Can you copy out, word for word, the records from the very first line through the line containing "coord(187,27)", with both ends included?
* BEGIN GIVEN INFORMATION *
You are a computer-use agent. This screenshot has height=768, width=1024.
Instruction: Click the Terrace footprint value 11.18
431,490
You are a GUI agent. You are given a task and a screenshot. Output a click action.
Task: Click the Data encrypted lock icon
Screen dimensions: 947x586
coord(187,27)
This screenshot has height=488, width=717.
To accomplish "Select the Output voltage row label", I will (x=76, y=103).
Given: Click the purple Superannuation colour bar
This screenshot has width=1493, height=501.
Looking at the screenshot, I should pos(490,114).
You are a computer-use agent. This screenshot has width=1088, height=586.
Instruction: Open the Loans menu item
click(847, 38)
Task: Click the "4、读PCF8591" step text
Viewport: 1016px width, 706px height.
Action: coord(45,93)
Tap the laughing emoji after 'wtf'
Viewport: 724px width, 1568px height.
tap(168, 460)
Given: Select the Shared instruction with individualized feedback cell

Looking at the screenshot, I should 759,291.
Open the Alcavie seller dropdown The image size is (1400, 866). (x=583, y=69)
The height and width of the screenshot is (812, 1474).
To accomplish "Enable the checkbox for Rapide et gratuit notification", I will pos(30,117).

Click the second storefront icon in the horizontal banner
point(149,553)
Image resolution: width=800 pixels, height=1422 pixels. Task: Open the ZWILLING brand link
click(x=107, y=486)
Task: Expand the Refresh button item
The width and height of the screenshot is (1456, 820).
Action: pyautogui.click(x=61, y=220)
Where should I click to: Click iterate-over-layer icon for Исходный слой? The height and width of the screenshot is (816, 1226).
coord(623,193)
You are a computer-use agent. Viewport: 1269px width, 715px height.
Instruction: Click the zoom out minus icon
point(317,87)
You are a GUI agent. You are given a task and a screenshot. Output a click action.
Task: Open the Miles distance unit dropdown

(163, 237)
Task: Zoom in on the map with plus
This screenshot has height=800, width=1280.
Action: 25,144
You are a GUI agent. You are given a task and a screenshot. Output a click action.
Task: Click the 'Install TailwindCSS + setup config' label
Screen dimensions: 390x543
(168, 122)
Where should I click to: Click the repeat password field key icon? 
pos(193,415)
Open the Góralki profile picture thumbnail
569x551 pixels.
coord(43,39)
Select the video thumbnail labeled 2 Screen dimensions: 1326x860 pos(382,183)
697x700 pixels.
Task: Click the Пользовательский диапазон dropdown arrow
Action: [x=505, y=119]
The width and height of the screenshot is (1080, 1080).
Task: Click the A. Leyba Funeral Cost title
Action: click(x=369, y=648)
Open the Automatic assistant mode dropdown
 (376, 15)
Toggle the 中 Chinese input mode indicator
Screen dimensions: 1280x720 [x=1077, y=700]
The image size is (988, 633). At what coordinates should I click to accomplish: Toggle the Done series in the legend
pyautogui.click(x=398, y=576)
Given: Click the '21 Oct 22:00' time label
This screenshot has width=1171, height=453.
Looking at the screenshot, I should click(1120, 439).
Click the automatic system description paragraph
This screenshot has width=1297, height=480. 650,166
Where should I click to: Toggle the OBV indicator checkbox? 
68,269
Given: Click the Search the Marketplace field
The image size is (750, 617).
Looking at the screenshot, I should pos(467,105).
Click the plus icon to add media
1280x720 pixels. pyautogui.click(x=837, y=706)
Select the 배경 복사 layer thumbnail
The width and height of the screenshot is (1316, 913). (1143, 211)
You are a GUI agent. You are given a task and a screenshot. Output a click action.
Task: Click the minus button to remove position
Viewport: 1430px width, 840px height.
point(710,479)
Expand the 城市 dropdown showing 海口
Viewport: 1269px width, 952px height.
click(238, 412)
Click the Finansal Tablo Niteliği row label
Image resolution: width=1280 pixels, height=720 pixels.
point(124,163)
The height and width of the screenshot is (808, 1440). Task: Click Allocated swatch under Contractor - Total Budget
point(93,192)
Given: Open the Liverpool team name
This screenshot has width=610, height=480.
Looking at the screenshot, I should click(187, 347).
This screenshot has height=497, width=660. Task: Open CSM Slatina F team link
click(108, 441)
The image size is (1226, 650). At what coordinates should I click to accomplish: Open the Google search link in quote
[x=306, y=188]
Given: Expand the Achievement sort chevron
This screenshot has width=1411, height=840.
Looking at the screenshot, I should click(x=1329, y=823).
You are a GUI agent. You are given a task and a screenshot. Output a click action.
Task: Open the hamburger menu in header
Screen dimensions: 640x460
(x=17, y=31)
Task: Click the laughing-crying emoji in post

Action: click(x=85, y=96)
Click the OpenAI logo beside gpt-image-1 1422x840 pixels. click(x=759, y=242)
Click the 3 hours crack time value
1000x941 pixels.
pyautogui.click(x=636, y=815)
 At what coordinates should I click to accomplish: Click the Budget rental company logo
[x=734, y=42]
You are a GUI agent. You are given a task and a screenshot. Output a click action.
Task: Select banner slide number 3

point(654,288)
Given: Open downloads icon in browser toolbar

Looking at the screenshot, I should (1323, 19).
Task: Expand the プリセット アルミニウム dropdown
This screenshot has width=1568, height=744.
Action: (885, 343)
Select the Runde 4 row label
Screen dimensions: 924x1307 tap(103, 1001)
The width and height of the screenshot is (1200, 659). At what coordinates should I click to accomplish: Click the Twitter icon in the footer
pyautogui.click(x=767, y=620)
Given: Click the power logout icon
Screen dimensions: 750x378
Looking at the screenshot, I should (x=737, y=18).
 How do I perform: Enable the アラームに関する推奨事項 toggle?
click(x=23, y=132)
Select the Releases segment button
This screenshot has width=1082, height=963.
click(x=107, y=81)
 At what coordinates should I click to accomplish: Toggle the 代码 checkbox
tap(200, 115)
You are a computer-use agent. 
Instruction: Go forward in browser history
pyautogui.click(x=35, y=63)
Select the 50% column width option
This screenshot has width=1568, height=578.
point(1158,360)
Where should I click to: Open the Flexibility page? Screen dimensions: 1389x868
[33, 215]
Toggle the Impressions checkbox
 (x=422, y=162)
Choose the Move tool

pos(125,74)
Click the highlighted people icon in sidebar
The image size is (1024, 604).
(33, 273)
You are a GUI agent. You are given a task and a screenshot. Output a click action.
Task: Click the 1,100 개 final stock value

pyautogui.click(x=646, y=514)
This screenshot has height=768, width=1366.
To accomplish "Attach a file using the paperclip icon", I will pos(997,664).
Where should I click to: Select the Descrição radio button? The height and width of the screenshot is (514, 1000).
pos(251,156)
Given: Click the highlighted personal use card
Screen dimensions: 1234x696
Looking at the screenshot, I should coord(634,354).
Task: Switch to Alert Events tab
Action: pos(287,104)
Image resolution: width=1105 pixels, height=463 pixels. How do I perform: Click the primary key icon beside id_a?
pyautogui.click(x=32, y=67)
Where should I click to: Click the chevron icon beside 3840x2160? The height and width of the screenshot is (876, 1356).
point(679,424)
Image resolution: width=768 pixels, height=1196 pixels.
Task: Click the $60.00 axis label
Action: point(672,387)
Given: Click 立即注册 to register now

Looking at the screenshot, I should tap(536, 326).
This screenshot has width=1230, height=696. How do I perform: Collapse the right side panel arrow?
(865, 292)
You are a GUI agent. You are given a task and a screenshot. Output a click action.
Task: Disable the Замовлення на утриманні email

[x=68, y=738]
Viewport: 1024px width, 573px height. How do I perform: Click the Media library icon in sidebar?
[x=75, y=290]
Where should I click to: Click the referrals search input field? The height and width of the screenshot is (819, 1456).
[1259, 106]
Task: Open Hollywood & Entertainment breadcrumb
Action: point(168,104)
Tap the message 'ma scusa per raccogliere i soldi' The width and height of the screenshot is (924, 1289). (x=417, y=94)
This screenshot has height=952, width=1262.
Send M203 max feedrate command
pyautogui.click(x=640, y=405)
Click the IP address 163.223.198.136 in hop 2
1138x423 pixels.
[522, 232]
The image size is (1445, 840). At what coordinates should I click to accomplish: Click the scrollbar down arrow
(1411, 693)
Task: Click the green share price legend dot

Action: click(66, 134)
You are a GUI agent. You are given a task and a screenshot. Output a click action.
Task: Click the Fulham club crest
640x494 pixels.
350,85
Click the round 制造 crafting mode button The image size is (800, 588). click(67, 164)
* END GIVEN INFORMATION *
### EXPECTED ANSWER
You are a computer-use agent. This screenshot has height=768, width=1024.
Instruction: Click the Terrace footprint value 11.18
431,490
You are a GUI agent. You are given a task and a screenshot. Output a click action.
Task: Click the Data encrypted lock icon
Screen dimensions: 947x586
coord(187,27)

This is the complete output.